German parties agree to ratify CETA, quit energy charter

FILE PHOTO: Steam rises from RWE coal power plants of Neurath near Cologne

BERLIN (Reuters) - Germany's ruling coalition parties have agreed a raft of new trade policy measures, including quitting the Energy Charter Treaty, which has come to be seen as an obstacle to tackling climate change.

The three parties in Chancellor Olaf Scholz's government also said they had agreed to back the ratification of the European Union's free trade agreement with Canada eight years after it was originally agreed.

The energy charter treaty, originally designed to regulate cross-border energy trading in the aftermath of the Cold War, has been criticised for slowing the world's exit from fossil fuels, in part by creating grounds for fossil fuel users to claim compensation when they are forced to shut plants.
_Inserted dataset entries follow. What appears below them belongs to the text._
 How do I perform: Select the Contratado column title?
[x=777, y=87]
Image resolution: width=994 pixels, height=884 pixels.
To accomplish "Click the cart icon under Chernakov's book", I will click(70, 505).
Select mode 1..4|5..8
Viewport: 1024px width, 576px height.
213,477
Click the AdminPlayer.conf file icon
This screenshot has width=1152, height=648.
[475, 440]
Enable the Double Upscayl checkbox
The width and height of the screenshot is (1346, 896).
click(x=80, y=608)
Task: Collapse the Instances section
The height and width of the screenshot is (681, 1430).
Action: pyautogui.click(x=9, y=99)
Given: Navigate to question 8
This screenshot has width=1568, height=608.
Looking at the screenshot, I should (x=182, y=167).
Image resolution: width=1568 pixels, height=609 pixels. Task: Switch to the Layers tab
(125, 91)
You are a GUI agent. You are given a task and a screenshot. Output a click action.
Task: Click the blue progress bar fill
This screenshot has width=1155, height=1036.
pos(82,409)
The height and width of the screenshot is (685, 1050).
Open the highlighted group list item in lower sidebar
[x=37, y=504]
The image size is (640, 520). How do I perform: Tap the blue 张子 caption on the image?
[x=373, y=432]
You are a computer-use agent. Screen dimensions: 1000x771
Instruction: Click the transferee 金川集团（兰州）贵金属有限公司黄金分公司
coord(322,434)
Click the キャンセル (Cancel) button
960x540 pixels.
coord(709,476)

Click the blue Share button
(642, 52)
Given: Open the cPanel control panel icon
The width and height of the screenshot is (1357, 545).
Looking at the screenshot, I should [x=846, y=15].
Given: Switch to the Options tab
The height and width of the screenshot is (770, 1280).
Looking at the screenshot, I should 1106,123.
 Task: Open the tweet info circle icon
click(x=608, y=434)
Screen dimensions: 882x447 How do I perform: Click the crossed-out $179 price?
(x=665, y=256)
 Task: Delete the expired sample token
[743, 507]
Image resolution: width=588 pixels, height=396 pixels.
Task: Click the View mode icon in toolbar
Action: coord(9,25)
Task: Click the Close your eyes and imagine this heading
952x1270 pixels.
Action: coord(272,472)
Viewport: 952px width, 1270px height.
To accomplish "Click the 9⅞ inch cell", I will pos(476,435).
"We want, like our European partners, France, the Netherlands, Spain or Poland to agree to Germany's departure from the energy charter at the same time as we ratify the CETA agreement," the parties said in a statement.

The relevant law could be brought before the German Bundestag at the end of November, they added.

"The Energy Charter Treaty is a toxic treaty, which slows down the energy transition," said Anna Cavazzini, a German Green legislator in the European Parliament, urging the European Union's executive to follow suit in initiating the 27-country bloc's own exit from the treaty.